Thermally activated particle motion in biased correlated Gaussian disorder potentials

TL;DR

This paper investigates how a small bias influences the escape times of particles in correlated Gaussian disorder potentials, revealing an exponential reduction in escape times and validating predictions through advanced large-deviation simulations.

Contribution

It provides a theoretical analysis of the bias effect on barrier height distribution tails in correlated Gaussian potentials and confirms predictions with novel large-deviation simulation techniques.

Findings

Bias causes exponential decrease in mean escape time along its direction.

The tail of the barrier height distribution depends on the disorder's covariance properties.

Simulations successfully probe extremely small probability densities, validating theoretical predictions.

Abstract

Thermally activated particle motion in disorder potentials is controlled by the large-$\Delta V$ tail of the distribution of height $\Delta V$ of the potential barriers created by the disorder.

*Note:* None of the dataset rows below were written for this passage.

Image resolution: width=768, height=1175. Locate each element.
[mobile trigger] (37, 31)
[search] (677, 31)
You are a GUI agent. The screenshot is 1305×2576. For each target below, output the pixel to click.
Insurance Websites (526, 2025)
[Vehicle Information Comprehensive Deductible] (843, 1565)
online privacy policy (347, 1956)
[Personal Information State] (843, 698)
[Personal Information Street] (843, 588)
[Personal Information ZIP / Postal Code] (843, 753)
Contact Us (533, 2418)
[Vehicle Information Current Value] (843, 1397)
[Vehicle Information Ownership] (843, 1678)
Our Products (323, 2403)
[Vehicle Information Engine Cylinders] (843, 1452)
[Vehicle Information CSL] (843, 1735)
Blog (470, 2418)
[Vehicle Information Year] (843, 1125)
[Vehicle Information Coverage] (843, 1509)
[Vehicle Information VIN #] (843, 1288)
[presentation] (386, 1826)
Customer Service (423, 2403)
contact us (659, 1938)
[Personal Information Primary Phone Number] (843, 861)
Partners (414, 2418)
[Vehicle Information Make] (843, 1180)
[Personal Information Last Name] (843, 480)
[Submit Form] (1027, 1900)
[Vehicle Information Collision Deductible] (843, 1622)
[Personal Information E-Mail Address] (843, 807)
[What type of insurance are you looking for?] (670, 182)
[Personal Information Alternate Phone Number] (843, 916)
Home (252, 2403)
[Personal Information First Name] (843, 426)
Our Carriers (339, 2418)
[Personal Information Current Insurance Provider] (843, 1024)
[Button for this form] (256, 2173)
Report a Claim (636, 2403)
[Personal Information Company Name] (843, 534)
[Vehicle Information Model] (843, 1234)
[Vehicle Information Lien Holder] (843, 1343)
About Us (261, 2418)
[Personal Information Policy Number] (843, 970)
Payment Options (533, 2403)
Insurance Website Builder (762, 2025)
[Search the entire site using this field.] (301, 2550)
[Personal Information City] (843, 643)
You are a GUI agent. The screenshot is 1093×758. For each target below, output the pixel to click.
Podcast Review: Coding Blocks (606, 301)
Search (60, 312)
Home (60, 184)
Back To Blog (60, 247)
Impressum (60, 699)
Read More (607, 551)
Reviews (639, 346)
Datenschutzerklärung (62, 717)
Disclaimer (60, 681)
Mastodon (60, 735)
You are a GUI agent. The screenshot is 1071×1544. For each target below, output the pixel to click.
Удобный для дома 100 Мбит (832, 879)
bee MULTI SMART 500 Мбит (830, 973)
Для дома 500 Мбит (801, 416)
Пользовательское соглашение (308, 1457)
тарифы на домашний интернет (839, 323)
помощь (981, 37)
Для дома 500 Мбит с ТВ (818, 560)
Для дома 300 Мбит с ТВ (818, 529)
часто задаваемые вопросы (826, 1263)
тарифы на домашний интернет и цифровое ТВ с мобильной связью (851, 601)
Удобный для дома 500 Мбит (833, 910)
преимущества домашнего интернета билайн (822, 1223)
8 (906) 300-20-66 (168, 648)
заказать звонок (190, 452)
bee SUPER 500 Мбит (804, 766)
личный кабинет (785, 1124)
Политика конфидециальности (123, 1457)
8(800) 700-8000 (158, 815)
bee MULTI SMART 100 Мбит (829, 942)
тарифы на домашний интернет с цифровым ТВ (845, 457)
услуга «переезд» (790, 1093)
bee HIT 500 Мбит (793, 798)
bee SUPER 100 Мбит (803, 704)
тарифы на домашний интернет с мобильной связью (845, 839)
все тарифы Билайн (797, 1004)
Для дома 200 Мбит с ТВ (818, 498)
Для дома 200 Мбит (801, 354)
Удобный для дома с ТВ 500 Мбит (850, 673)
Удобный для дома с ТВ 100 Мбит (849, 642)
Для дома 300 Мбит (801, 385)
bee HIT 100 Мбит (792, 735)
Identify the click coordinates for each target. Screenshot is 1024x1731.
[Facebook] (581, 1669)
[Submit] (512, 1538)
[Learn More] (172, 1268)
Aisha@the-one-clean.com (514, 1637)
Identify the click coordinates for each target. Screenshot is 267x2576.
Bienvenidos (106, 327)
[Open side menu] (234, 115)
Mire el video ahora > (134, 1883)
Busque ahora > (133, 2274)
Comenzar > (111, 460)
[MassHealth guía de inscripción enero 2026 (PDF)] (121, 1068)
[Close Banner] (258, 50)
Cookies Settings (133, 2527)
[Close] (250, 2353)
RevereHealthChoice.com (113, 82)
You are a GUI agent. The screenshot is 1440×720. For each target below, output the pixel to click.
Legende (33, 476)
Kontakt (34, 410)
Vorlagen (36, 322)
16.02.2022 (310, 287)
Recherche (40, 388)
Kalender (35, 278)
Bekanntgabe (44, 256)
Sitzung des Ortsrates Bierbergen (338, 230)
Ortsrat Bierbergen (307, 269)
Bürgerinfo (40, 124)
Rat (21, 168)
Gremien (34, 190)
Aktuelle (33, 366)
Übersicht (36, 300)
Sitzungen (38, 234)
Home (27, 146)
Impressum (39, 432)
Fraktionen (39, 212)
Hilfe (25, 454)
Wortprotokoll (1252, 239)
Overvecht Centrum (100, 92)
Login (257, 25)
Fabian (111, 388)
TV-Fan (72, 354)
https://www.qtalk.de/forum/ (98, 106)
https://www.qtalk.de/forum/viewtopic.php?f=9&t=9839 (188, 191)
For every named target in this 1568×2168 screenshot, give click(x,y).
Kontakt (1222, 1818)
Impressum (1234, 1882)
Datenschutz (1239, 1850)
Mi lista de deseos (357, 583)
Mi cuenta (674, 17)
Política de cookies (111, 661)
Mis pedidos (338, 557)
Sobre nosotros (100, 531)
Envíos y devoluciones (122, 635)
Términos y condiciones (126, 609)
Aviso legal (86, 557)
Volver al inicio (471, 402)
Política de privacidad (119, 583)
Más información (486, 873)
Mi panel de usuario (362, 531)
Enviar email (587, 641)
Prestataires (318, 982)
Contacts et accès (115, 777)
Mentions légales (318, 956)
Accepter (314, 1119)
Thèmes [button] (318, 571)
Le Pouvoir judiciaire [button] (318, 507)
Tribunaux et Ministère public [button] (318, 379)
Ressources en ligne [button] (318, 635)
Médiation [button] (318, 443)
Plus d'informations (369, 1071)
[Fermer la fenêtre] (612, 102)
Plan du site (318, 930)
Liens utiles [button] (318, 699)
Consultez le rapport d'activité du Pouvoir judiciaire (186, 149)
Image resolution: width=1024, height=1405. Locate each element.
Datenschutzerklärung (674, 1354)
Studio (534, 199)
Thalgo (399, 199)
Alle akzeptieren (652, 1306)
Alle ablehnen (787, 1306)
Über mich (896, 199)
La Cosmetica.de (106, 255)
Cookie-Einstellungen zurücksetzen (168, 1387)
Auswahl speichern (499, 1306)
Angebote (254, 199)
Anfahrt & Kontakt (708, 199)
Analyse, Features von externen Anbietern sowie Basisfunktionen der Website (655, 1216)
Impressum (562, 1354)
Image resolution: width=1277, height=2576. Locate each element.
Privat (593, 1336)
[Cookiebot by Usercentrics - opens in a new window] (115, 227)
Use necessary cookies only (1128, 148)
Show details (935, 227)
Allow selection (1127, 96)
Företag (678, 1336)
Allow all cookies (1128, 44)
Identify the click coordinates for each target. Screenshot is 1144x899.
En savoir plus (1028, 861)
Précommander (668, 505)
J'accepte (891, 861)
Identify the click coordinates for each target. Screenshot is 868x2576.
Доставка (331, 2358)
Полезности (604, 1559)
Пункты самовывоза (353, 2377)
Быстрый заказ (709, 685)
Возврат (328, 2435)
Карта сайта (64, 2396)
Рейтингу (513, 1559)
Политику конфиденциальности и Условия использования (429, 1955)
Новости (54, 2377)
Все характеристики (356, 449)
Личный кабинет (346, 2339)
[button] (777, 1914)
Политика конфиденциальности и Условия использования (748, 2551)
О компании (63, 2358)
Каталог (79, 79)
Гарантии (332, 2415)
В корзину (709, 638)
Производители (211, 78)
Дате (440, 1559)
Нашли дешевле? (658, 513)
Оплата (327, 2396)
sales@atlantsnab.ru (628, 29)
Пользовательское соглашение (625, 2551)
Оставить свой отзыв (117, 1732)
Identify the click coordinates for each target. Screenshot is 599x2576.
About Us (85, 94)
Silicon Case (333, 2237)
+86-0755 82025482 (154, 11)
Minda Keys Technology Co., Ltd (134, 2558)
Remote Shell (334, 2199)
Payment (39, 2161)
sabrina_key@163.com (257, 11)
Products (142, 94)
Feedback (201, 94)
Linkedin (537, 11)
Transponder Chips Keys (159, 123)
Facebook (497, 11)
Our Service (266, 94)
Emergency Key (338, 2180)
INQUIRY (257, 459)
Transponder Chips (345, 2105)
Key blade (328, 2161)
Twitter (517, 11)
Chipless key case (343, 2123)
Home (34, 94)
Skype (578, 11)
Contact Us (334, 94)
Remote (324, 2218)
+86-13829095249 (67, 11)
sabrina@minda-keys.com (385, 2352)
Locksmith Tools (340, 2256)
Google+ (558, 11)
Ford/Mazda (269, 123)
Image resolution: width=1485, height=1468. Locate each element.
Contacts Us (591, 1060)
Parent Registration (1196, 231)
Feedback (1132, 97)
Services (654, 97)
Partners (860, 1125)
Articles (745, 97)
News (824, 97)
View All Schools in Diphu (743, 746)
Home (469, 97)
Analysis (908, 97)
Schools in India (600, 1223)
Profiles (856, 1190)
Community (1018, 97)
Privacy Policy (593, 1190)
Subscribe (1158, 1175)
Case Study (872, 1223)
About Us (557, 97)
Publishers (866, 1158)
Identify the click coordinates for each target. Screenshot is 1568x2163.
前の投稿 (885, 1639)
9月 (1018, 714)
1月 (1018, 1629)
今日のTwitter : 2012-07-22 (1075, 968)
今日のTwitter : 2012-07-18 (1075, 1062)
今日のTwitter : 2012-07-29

We employ the optimal fluctuation method to evaluate this tail for correlated quenched Gaussian potentials in one dimension in the presence of a small bias of the potential. We focus on the mean escape time (MET) of overdamped particles averaged over the disorder. We show that the bias leads to a strong (exponential) reduction of the MET in the direction along the bias. The reduction depends both on the bias, and on detailed properties of the covariance of the disorder, such as its derivatives and asymptotic behavior at large distances. We verify our theoretical predictions for the large-$\Delta V$ tail of the barrier height distribution, as well as earlier predictions of this tail for zero bias, by performing large-deviation simulations of the potential disorder. The simulations employ correlated random potential sampling based on the circulant embedding method and the Wang-Landau algorithm, which enable us to probe probability densities smaller than $10^{-1200}$.